Dos Guardias se acercaron a Ígur, y antes de que llegasen a tocarlo, se agarró fuerte a los barrotes y de un salto les pegó una contundente patada a cada uno, haciendo tijera con las piernas, y cayeron ambos al suelo. Otros dos Guardias apuntaron a Ígur a distancia esperando órdenes.

– Muy bien -se burló Milana-, si no quieres que te soltemos, puedes contemplar el espectáculo tal y como estás. -Recogió la máscara del suelo y él mismo se la puso a la inmovilizada Fei-. Y ahora -ordenó-, el desparalizador. -Un Guardián acercó un pequeño spray a la boca de Fei y le suministró una dosis, y cuando poco a poco ella recuperó el movimiento, Milana se le encaró-. Señora mía, lamento por todo lo que oído decir de vos que tengamos que conocernos en tan dolorosas circunstancias; en honor a vuestro rango y a vuestros méritos, porque sé que sois una artista y una atleta, os daré un bastón y lucharéis contra siete Guardias armados igual que vos, y si los vencéis a todos, tenéis mi palabra de que os dejaré salir de aquí libremente.

– ¡No, Fei! -suplicó Ígur-. ¡El paralizador mantiene su efecto en la motricidad un buen rato!

Ella se volvió a mirarlo.

– Querido, no te preocupes, ¡batallas más duras he ganado!

Siete Guardias con bastones se situaron ante la puerta de salida; Ígur sacudió la barandilla hasta hacerse sangre en las muñecas.

– ¡Sari, te Juro que eres hombre muerto!

– No estás en condiciones de amenazar -dijo Milana-, pero no te preocupes, cuando nos hayamos llevado a la Reina de los Dos Corazones te dejaremos libre -sonrió-, o tal vez te dejemos aquí, que te encuentre cualquier otro. Y ahora -se volvió a Fei-, si la señora está a punto…

Ella le dirigió la última mirada a Ígur.

– Fei, te juro que…

– No tengo ninguna duda -dijo ella, y los ojos le brillaban sobrecogedores tras los estiletes de la máscara-; prométeme que, pase lo que pase, nunca te lo reprocharás.

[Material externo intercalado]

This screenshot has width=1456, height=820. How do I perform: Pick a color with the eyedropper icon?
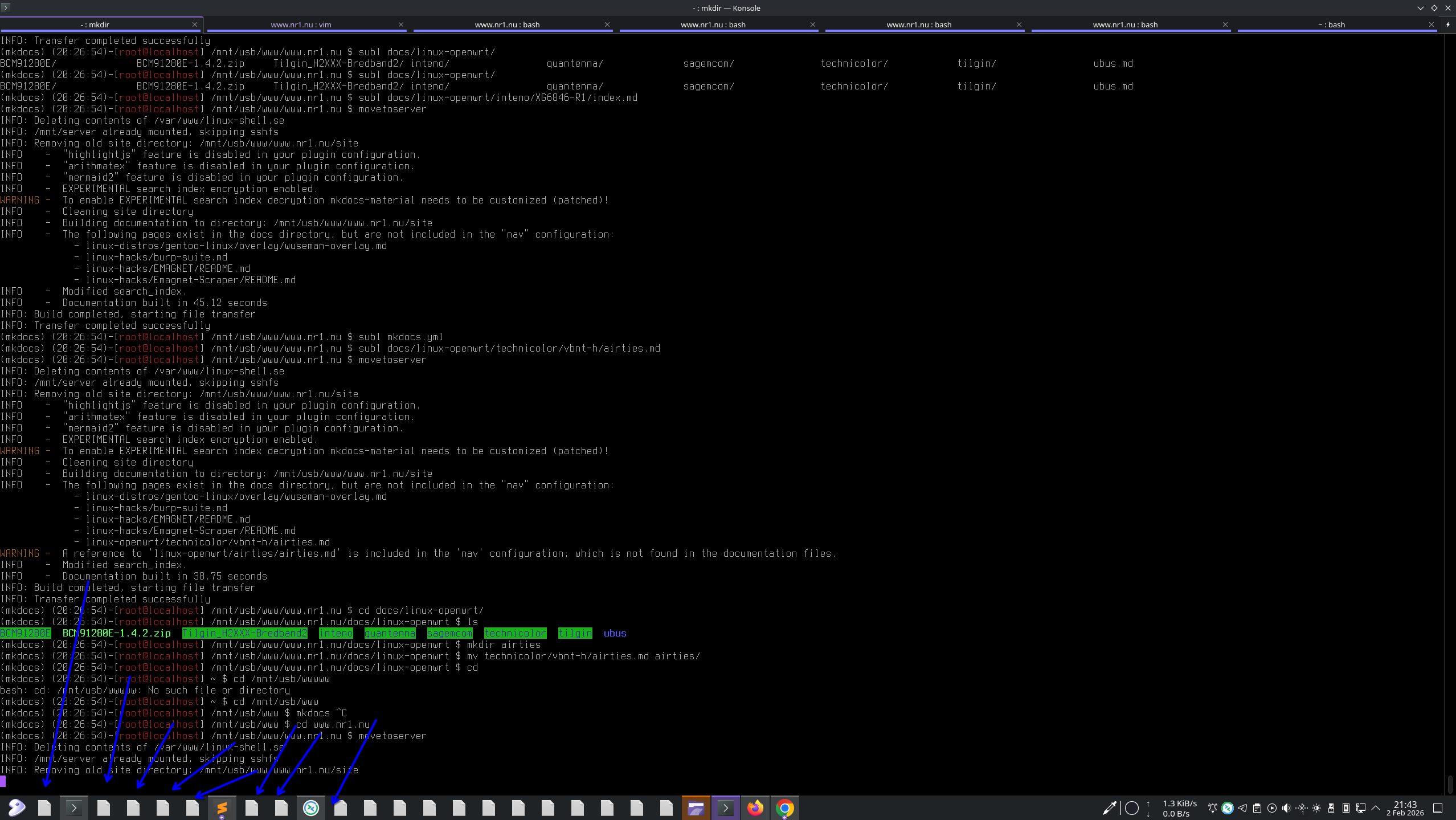(1109, 808)
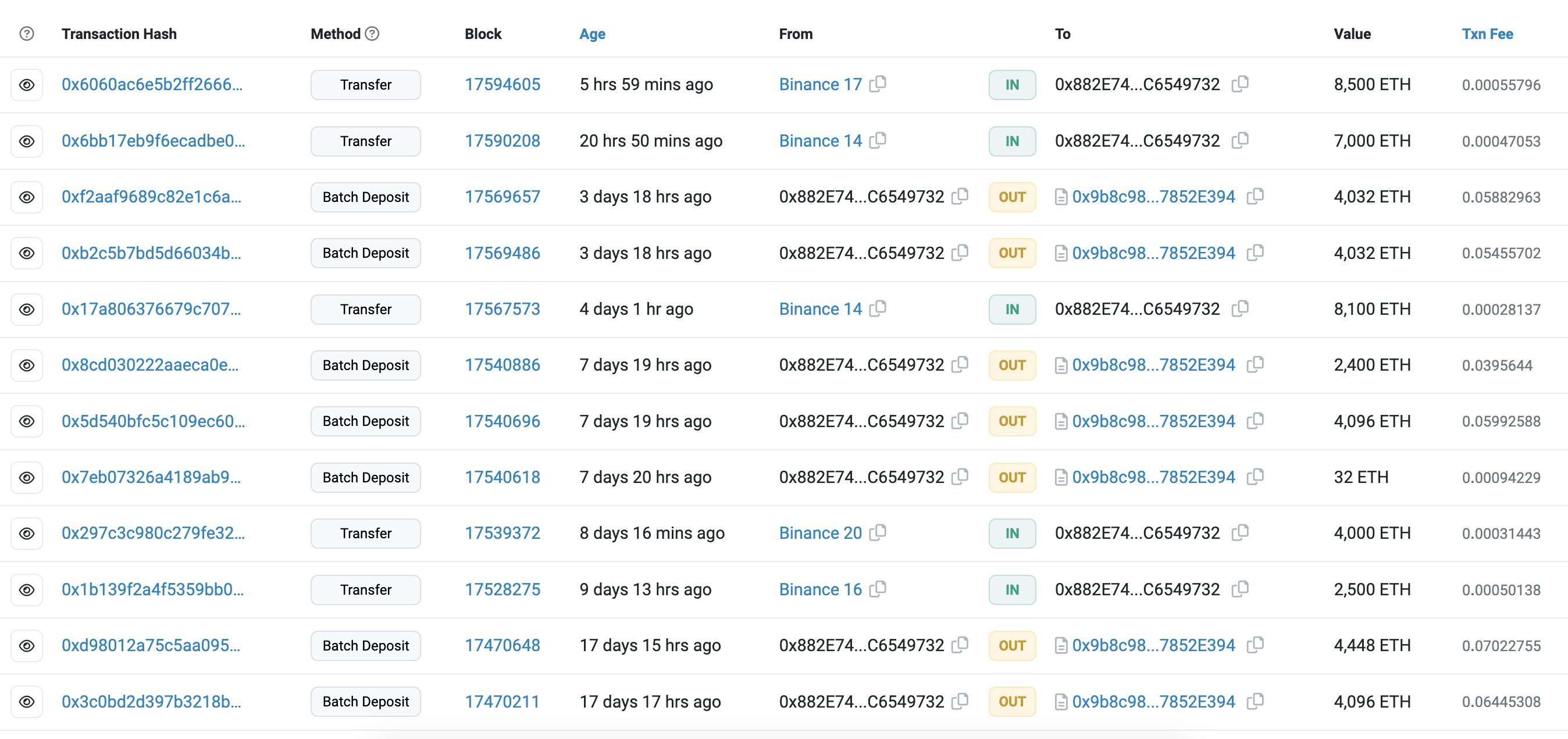Filter by Batch Deposit method in block 17569486 row
The width and height of the screenshot is (1568, 739).
coord(365,253)
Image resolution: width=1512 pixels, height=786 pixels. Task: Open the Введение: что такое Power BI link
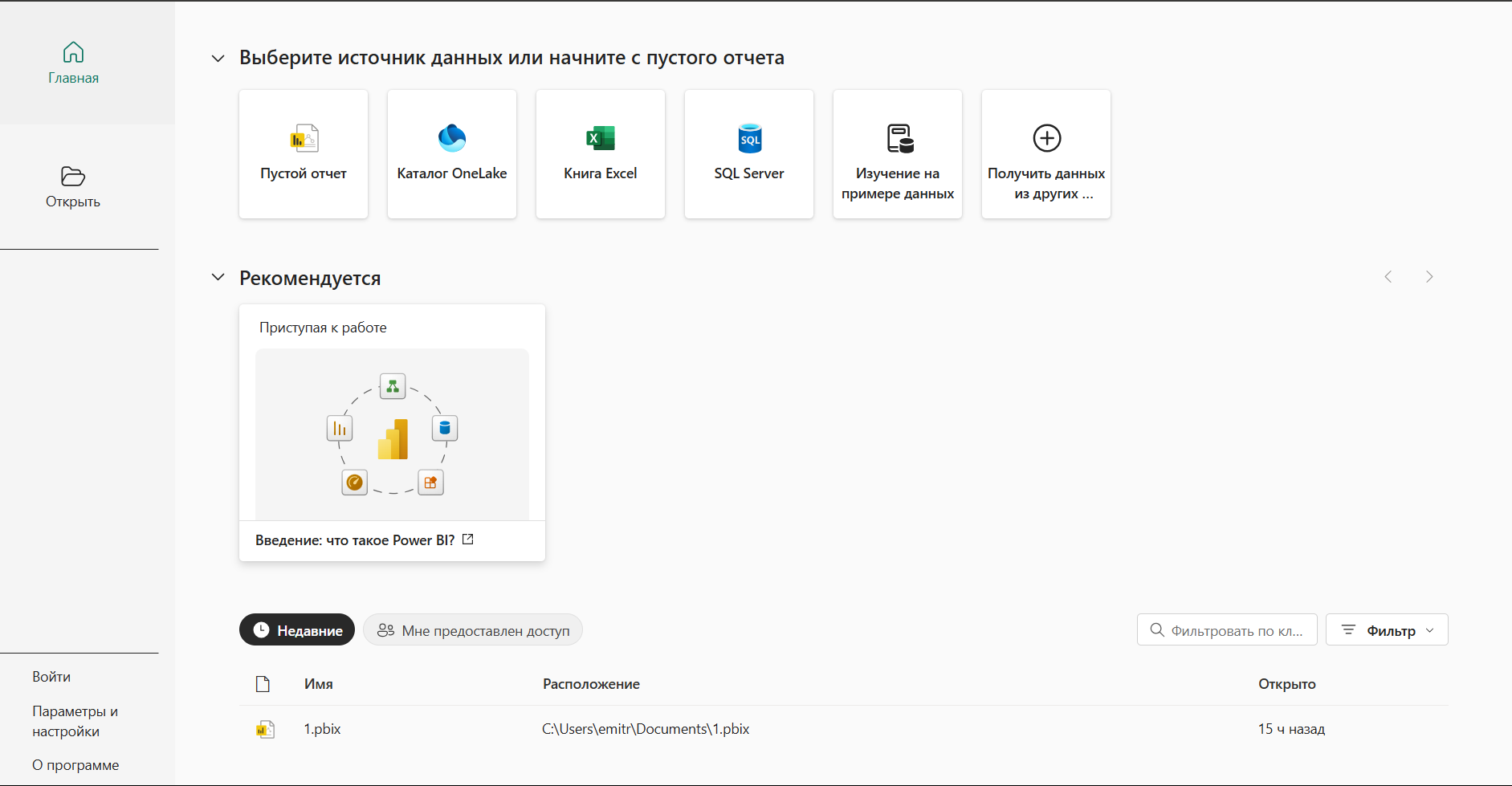click(x=357, y=540)
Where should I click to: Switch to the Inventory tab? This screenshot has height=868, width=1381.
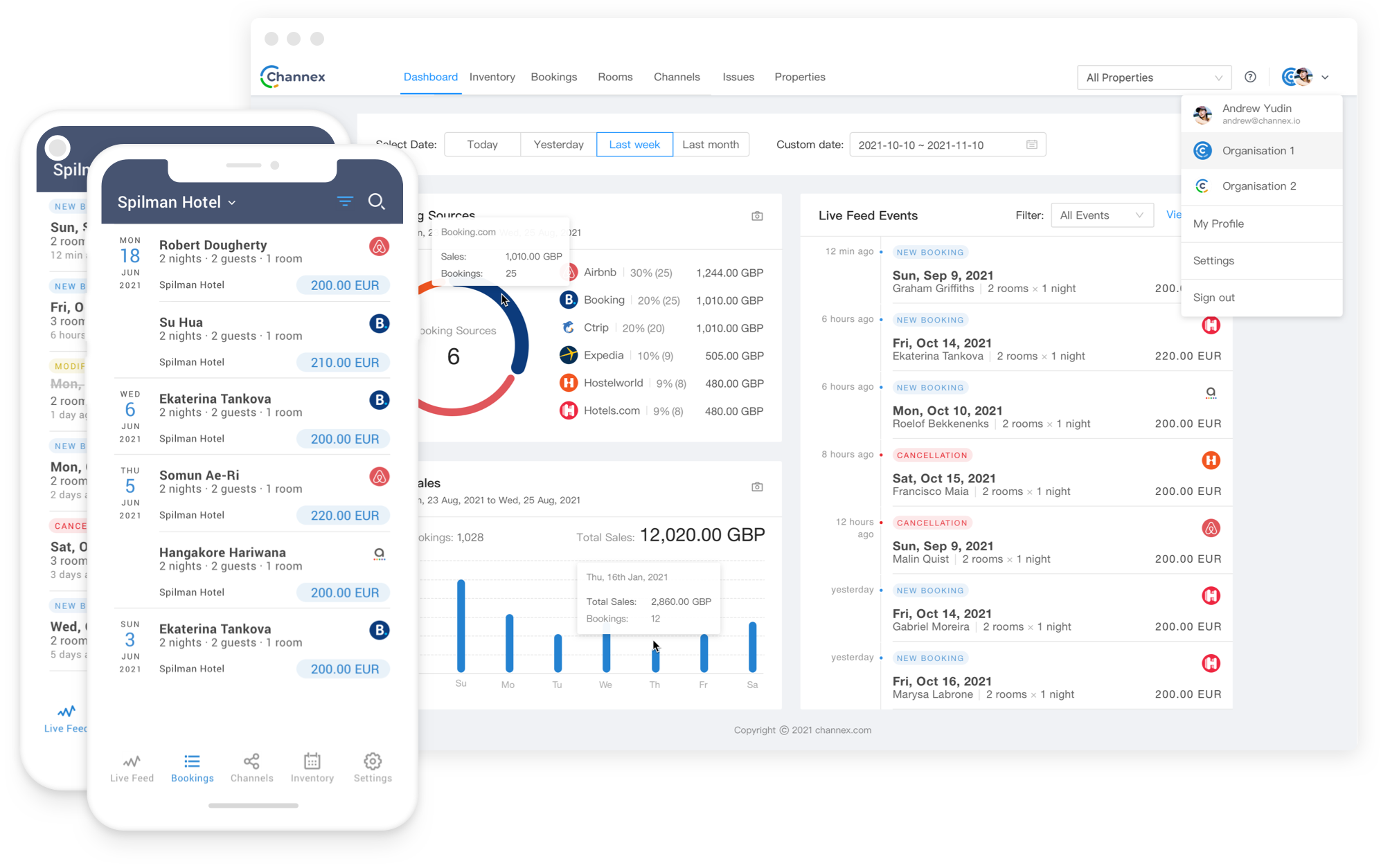pos(492,77)
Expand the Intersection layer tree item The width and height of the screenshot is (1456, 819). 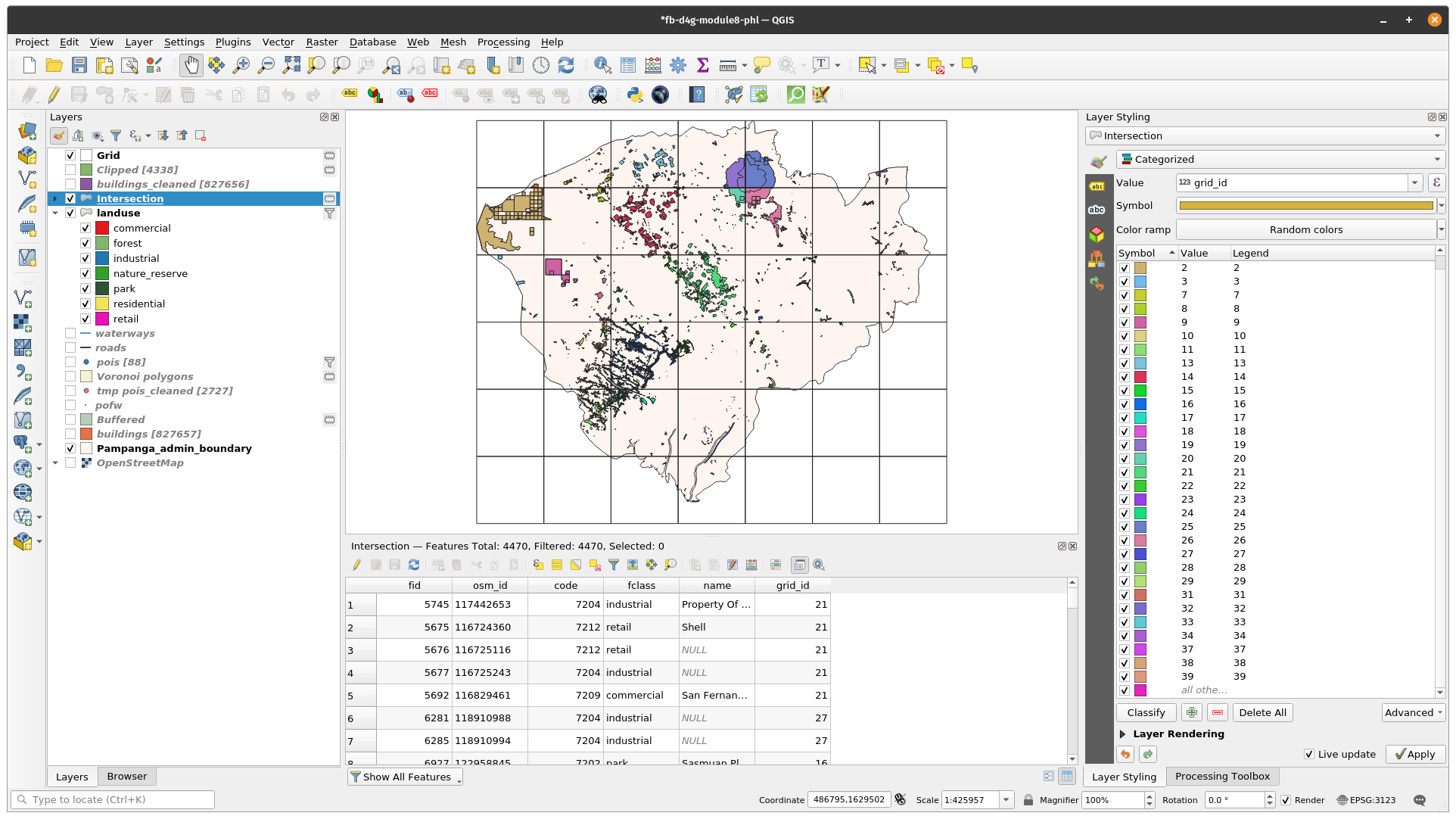point(55,198)
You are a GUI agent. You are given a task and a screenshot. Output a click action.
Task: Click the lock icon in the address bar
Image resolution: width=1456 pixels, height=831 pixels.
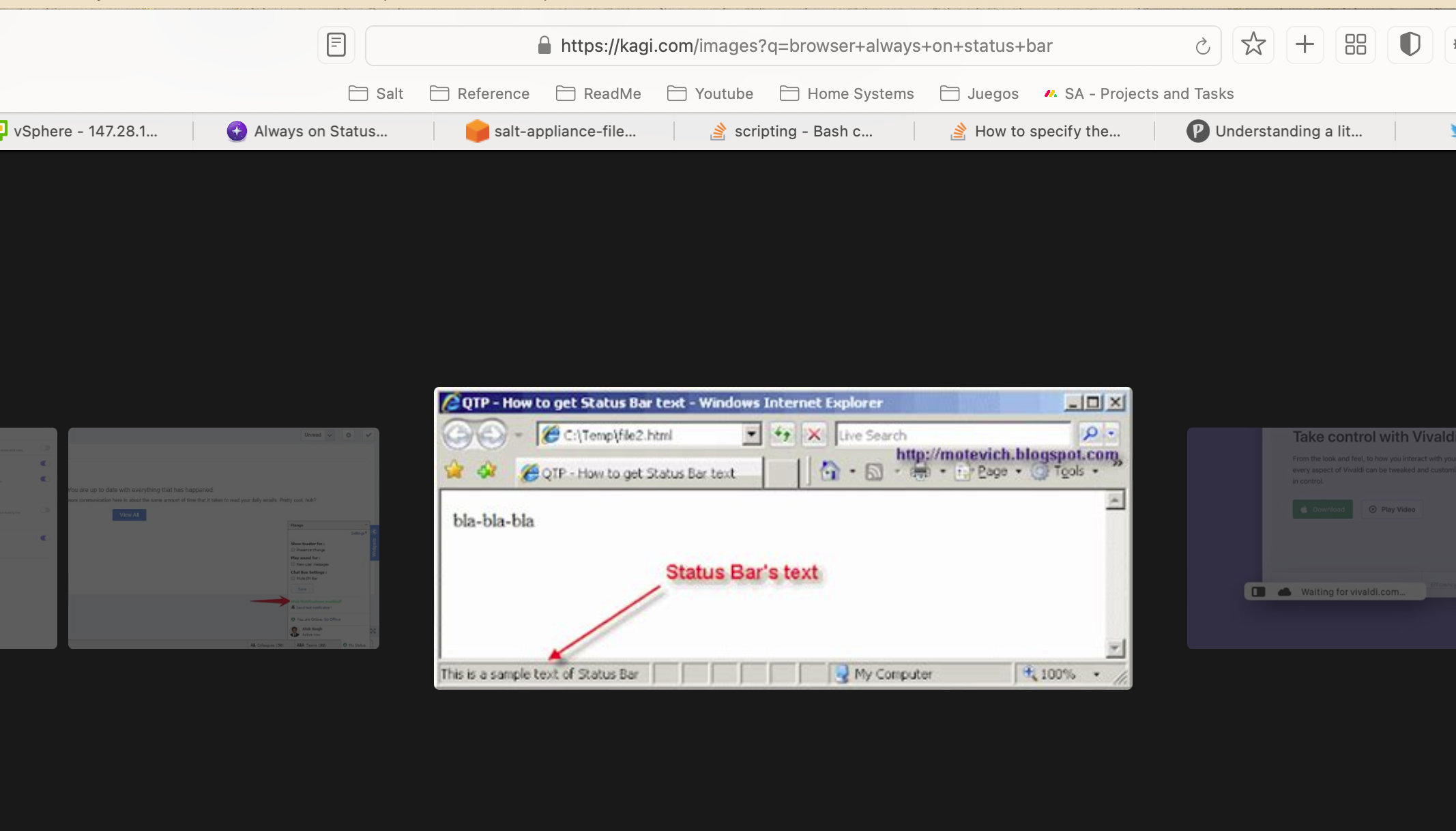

Se lanzó contra los adversarios, pero Milana estaba pendiente tan sólo del Caballero esposado a la barandilla, de su afán por liberarse. El Combate comenzó, y Fei demostró que sus virtudes físicas no se limitaban al trapecio; en un minuto ensartó a dos, y algo más tarde a un tercero, pero los otros cuatro la acorralaron. Milana hizo una indicación a dos Guardias más que Ígur no vio, absorto como estaba en la lucha, y se le acercaron como si fueran a escondidas; Ígur hizo un gesto de defensa, pero ellos le ordenaron callar, fingiendo una complicidad secreta, y le abrieron las esposas. Nada más verse libre, Ígur dio un salto hacia adelante, justo para que otros dos Guardias, siguiendo un plan previsto, lo hicieran tropezar con contundencia, y los dos de detrás lo trabasen con el bastón contra la espalda; eso fue suficiente para que Fei se distrajera una décima de segundo.

– ¡No, Fei a la derecha! -gritó Ígur, pero ya era demasiado tarde, porque los bastones en delta la habían inmovilizado contra la pared.

– ¡Ígur! -dijo ella, sin mirar al Guardián que se le acercaba con impulso.

Ígur se revolvió en el suelo, y expelió a los adversarios que lo sujetaban; entonces, un instante antes de que se precipitara hacia adelante y cayera inconsciente de un certero bastonazo en la nuca, vio cómo, de resultas del golpe en la cruceta de la máscara, las grandes pupilas de Fei estallaban en sangre tras los estiletes.